Records for this task:
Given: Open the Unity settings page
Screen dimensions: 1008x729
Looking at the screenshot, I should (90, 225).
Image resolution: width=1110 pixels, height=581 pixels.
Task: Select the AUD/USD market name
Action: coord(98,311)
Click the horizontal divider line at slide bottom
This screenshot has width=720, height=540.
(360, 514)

What you will do: Write out every entry again exactly, please, with nothing missing.

Result of the exercise:
Given: Open the Unity settings page
Screen dimensions: 1008x729
Looking at the screenshot, I should (90, 225).
Image resolution: width=1110 pixels, height=581 pixels.
Task: Select the AUD/USD market name
Action: coord(98,311)
Click the horizontal divider line at slide bottom
This screenshot has width=720, height=540.
(360, 514)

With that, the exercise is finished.